The seagull swoops away, white against a pure blue sky.

And I yearn to see it again.

On Meeting Serenity in a Pillow

I’m simply trying to buy a pillow and I am caught in the embrace of this man’s presence.  At first I think it’s his eyes that capture me, and then maybe the serene way he moves, his body fluid and light, and then maybe the voice so gentle on the air. I must stay here and learn more — about this pillow.

Don’t get me wrong: this is not a sexual attraction.

It’s something more profound, this feeling that touches my heart, this sense that I am standing beside a truly lovely human being and so of course, I want to stay. But I’m in the middle of the Portland Saturday Market, and the sun has brought hordes of us out on this early March day. I’m stealing time from others who jostle to get into his booth, who stand not-so-patiently fondling the pillows and making pointed digs into their purses for their wallets. We sit on the floor, me trying out his meditation pillows, he helping me with my seated posture and the positioning of my sit-bones on the pillow.

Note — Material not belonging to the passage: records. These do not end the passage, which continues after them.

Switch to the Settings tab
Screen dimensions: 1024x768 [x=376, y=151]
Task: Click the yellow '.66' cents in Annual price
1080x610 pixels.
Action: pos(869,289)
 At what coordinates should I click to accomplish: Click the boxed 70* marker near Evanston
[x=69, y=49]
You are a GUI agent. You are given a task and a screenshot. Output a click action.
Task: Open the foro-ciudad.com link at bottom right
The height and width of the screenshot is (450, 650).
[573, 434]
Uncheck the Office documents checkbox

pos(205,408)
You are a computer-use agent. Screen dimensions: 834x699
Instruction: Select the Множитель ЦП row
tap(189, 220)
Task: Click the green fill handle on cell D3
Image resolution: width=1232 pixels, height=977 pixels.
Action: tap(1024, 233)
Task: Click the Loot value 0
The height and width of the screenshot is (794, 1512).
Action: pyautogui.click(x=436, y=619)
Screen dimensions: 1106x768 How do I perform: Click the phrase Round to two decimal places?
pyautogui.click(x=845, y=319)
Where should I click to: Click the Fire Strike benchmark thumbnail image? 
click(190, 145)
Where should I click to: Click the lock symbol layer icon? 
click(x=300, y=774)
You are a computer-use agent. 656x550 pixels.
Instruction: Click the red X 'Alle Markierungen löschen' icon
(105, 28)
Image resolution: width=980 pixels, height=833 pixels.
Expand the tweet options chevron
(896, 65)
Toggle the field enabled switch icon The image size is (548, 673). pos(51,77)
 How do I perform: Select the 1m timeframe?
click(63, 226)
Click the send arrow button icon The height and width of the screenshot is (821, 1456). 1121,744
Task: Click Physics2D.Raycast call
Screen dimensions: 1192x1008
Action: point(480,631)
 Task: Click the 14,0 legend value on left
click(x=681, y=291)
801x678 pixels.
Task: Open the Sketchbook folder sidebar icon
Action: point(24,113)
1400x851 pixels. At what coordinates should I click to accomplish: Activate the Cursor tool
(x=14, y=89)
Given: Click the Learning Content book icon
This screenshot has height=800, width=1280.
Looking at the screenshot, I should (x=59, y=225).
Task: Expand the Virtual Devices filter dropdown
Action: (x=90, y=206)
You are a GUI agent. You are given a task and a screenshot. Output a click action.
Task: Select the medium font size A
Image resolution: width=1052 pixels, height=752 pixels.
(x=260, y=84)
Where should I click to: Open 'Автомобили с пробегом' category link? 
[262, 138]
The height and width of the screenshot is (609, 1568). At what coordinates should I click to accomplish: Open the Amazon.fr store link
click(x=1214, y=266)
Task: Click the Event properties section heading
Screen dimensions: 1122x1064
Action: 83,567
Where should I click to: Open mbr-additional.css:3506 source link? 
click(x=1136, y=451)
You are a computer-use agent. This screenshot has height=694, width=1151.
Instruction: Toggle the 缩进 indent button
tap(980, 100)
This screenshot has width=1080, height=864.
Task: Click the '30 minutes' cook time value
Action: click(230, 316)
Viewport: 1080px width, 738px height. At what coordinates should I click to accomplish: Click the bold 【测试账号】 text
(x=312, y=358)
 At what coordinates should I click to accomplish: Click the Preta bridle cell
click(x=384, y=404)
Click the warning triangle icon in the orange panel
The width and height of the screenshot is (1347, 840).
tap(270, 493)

How to make the most of this pillow that hugs the body while one meditates— that’s the conversation we are having. I’m listening, but I am also exploring his spirit, silently and behind the sounds of our voices. I know this though I am certain no one else knows; our talk encircles us, revolving around pillows and postures and bent knees.

I’m touched by this spirit in front of me and I am also, on an intellectual level, gyrating through deductions and analysis. What makes a person appear to be so serene? How did he come to be where he is, and is he where he seems to be in this universe?  I hope he is.

I want to know that there are people who live lives of profound tranquility.